=== TASK INSTRUCTIONS ===
Tally the lines in the listing below that contain "computer" and report the tally alone.

=== DATA SECTION ===
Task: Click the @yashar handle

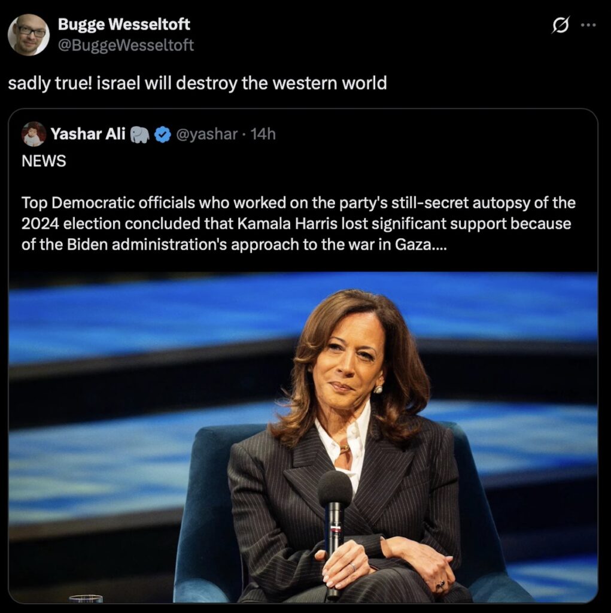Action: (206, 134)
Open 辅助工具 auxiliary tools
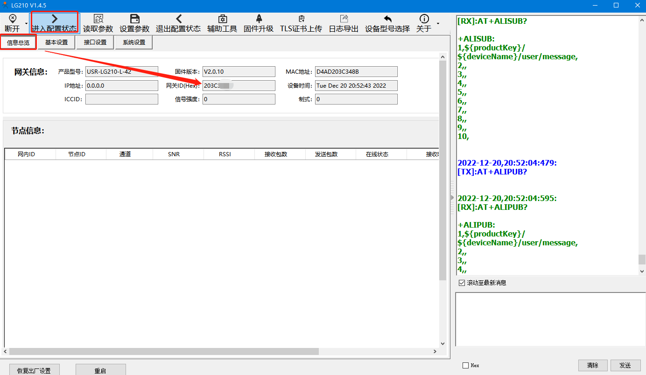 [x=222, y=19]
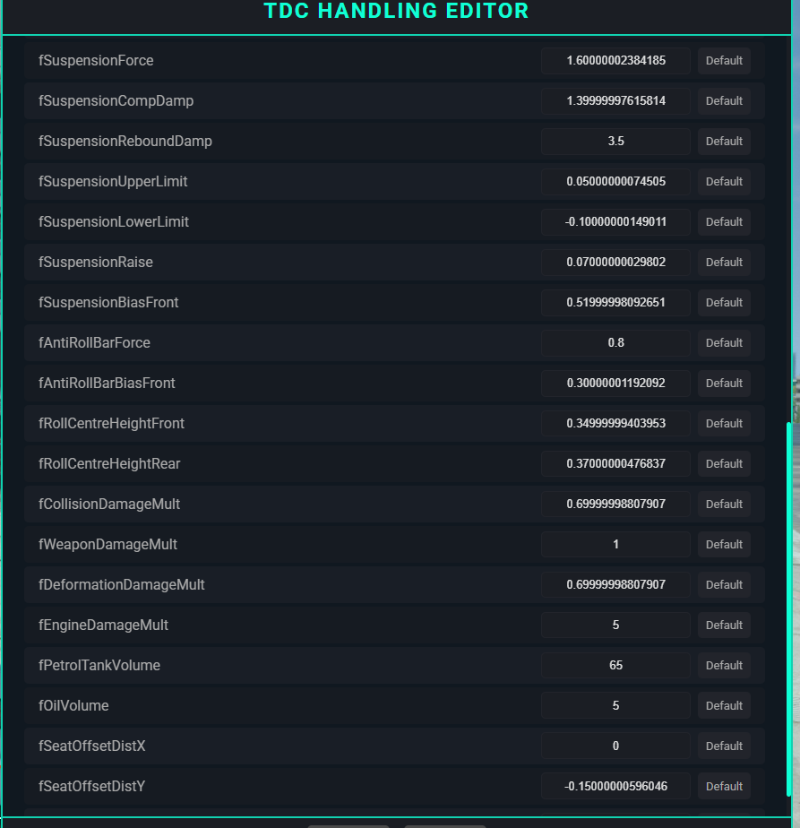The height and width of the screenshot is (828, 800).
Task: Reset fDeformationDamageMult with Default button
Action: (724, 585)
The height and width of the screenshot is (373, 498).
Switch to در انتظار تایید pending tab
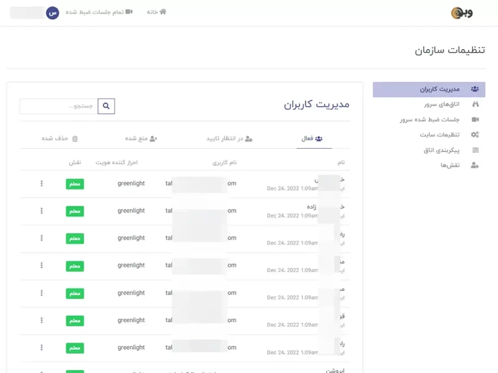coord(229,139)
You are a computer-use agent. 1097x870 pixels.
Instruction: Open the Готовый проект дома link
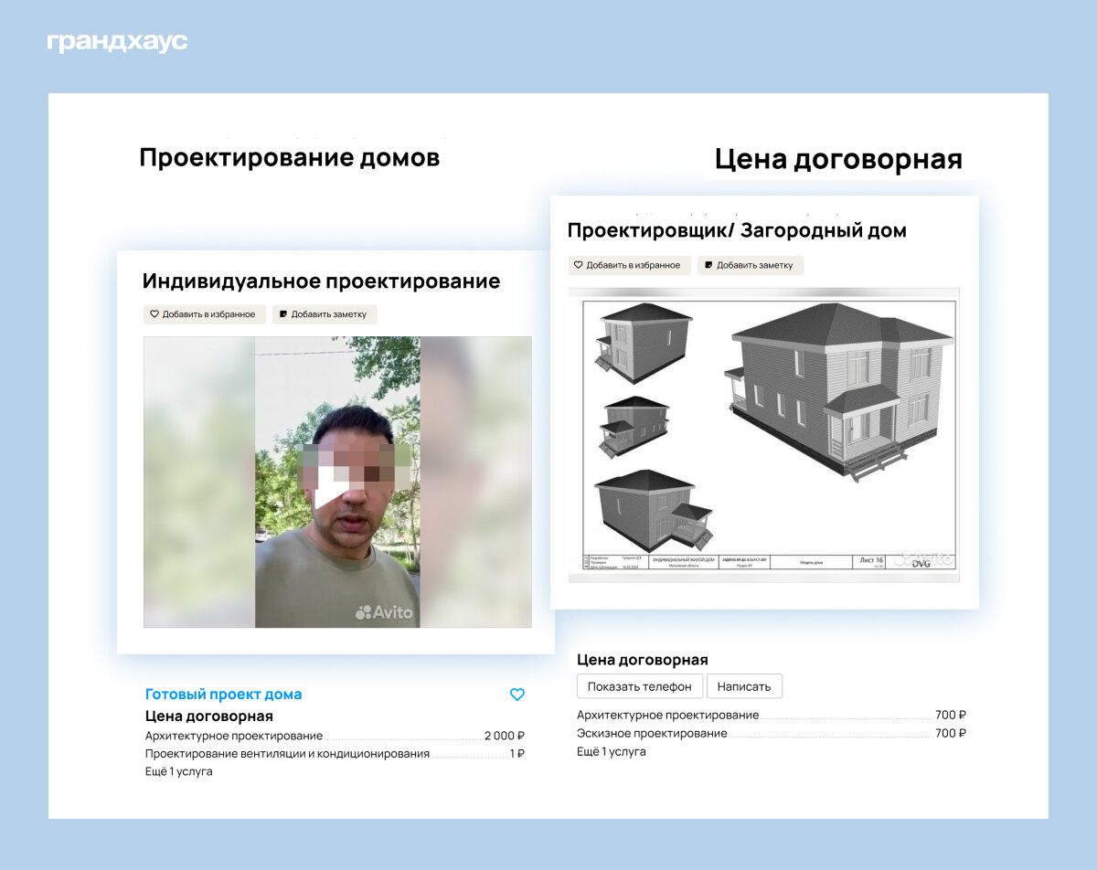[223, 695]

--

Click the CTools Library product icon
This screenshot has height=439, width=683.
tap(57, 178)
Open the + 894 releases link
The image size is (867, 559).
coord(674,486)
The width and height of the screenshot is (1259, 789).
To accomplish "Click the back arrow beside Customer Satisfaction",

---

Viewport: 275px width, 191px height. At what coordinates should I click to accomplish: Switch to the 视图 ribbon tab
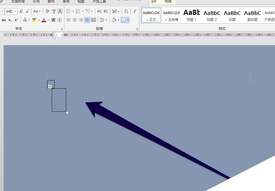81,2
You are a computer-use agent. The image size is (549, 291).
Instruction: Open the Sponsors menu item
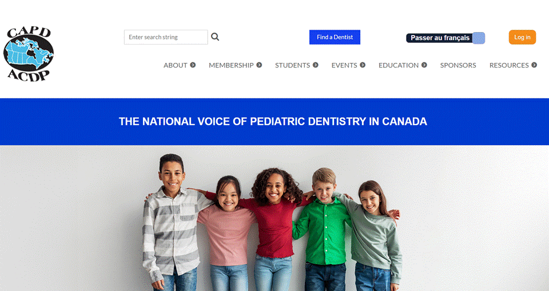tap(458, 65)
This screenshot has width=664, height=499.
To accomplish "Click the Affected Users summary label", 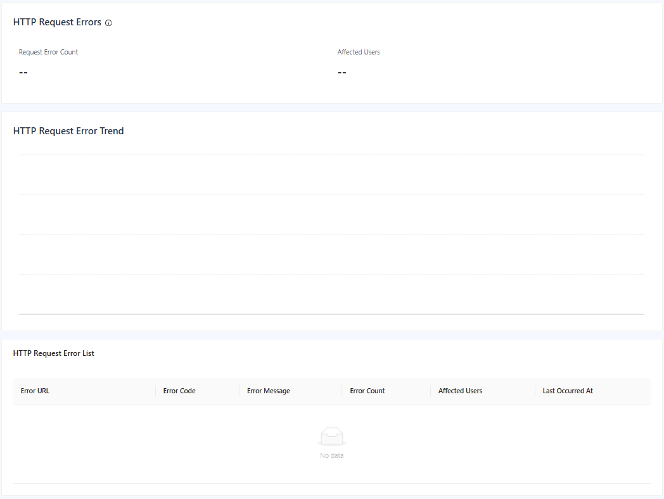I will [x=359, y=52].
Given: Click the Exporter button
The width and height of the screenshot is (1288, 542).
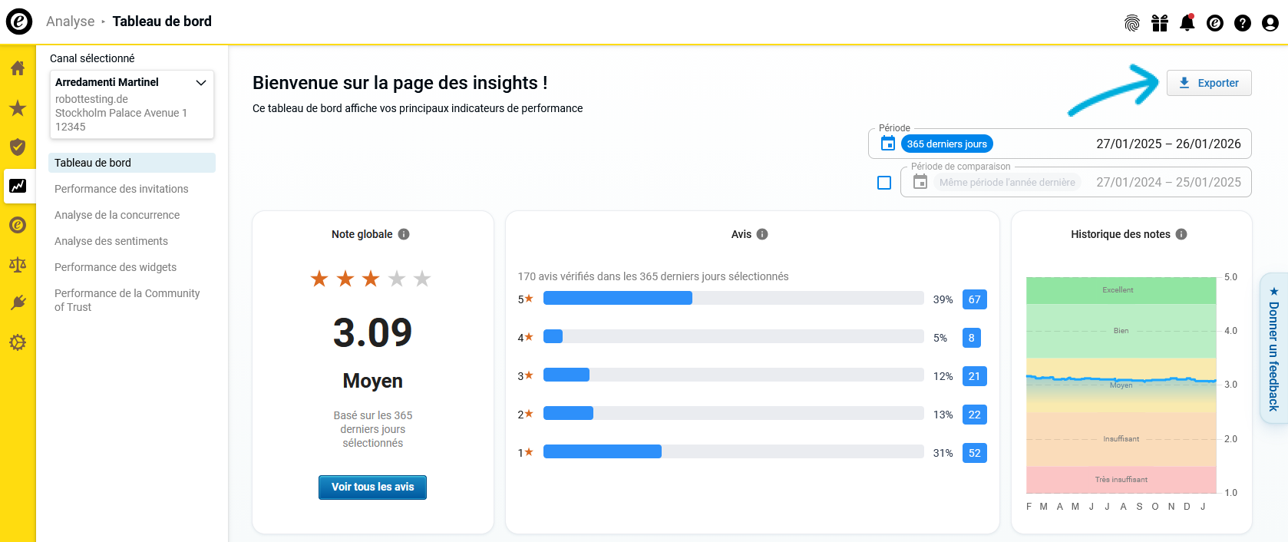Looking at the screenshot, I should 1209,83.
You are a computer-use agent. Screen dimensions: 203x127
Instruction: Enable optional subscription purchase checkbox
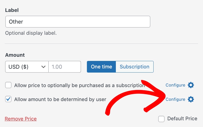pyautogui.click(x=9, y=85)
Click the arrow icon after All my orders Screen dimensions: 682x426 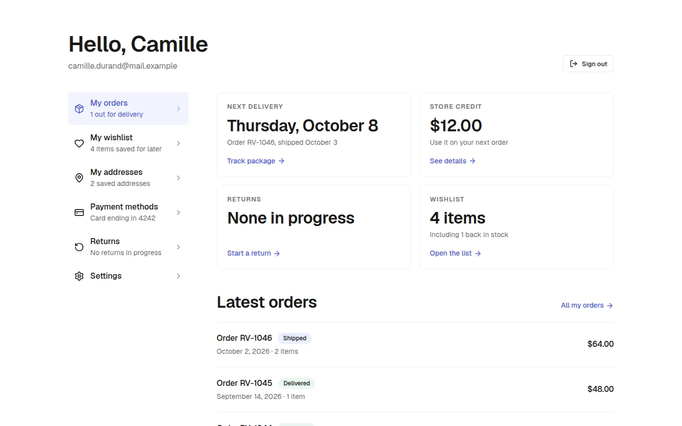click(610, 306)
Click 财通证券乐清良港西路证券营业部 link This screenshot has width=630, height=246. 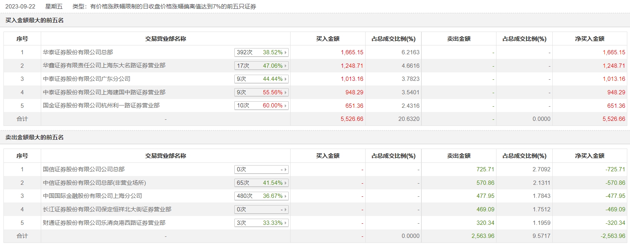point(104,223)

=== ANSWER SPACE ===
3